Bahra, who recently retired, said recent audits from the state of Michigan that scrutinize the programs have hurt districts and students.
“There’s a lot of emotion in all of this and it shouldn’t be about the emotion, it should be about the students and it should be about the staff,” she told Bridge. “If we did something wrong, we didn’t do it intentionally, we weren’t trying to money-grab.”
‘Movie madness’ and ‘free running’
The Traverse City Area Public Schools created the Northern Michigan Partnership for home-school students in 2017, which was based in a school in Interlochen, about a dozen miles from downtown Traverse City.
None of the district’s 11,000 traditional students took any of the classes; in fact auditors found there wasn’t a plan to transport those students to the program at the Interlochen facility.
Jan Geht, a former member of the school board there, said he voted to approve the program despite serious misgivings.
“That was the purpose of the program, to generate profit,” Geht said, adding, “I couldn’t believe we would get paid to teach non-real topics.”
In Niles, home-school students took more than 400 piano classes, more than 350 dance, ballet or gymnastics classes and hundreds of lessons in basketball, soccer, ice skating and skiing in the 2016-17 school year.
As in Traverse City, the partnership classes were not available to traditional school students, auditors concluded, nor did the district have transportation plans to take students to them; some classes were well over 100 miles away.
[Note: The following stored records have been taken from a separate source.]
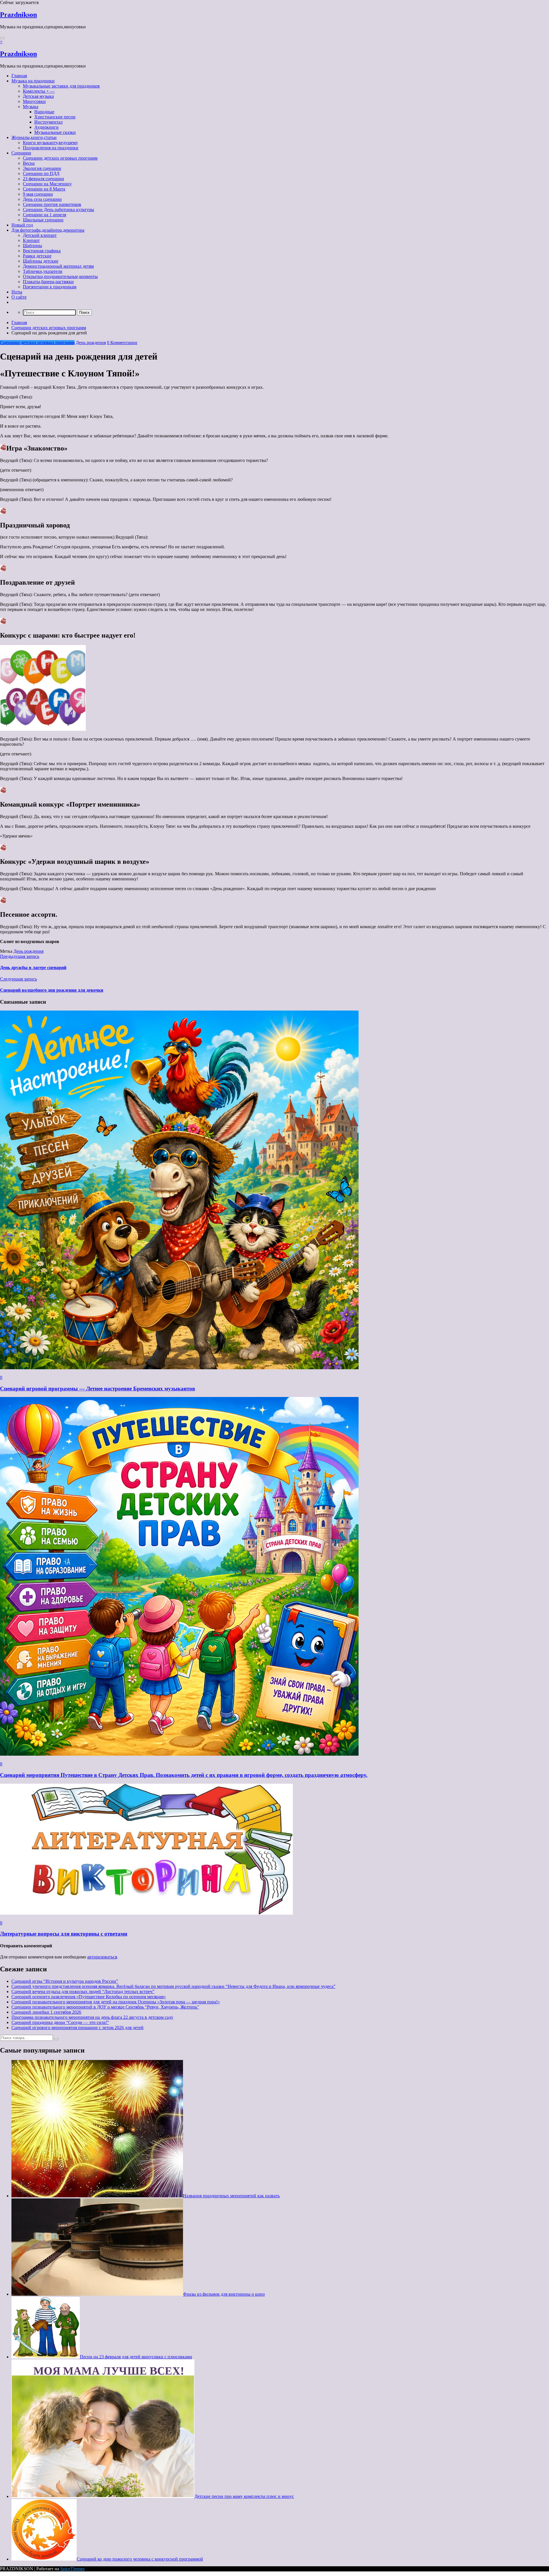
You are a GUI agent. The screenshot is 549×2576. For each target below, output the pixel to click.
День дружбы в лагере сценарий (33, 967)
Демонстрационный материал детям (58, 266)
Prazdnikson (18, 14)
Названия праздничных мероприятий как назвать (231, 2195)
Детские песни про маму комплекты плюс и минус (244, 2496)
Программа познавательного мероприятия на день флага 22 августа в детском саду (92, 2017)
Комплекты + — (39, 91)
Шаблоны (32, 245)
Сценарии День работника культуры (58, 209)
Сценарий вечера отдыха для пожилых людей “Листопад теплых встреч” (82, 1991)
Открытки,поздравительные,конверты (60, 276)
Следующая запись (18, 979)
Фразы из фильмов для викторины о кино (224, 2294)
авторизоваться (102, 1956)
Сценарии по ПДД (41, 173)
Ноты (16, 291)
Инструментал (48, 122)
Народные (44, 111)
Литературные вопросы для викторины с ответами (63, 1934)
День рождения (91, 342)
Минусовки (34, 101)
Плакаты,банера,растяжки (48, 281)
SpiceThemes (72, 2568)
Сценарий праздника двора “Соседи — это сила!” (60, 2022)
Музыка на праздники (33, 80)
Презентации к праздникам (49, 286)
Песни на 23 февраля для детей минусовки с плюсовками (136, 2356)
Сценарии (21, 152)
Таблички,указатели (42, 271)
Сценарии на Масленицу (47, 183)
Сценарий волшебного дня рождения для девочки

Among the courses, according to documents reviewed by Bridge:
- A class on the “basic fundamentals of basketball” that met once a week for an hour. The actual course lasted eight weeks; in the remaining 10 weeks of the semester-long class, the instructor told students to “practice your skills on your own.”
- A “movie madness” fine arts course that showed films each week, including “Mary Poppins” and “Gulliver’s Travels,” as students made crafts.
- A course on martial arts, held in Elkhart, Indiana, that had a simple description: Every week students would “learn to kick and punch to defend themselves. Students will learn to evaluate the situation and then to do the appropriate action to stop the attack.”
The Macomb County district of Center Line offered similar courses, including one on “free running” in which students run, jump and climb through an obstacle course set up in a former warehouse.
‘Concerns have been raised’
The home-schooling programs are increasing as Michigan struggles with finances in a system that only allows them to add revenue by attracting more students.
That “incentivizes all types of educational entities to try to recruit children who would be less expensive to teach,” said Dave Campbell, superintendent of the Kalamazoo Regional Education Service Agency. A national education group estimates virtual schools cost nearly 25 percent less to operate than traditional brick-and-mortar schools.
As a result, some districts have found students and boosted enrollments in untraditional places: supplying private schools with teachers and extending kindergarten to two years.
Nearly 270 districts offer two years of kindergarten and 100 districts have teachers in non-public schools. Most of the home-school students are in programs run by 20 districts.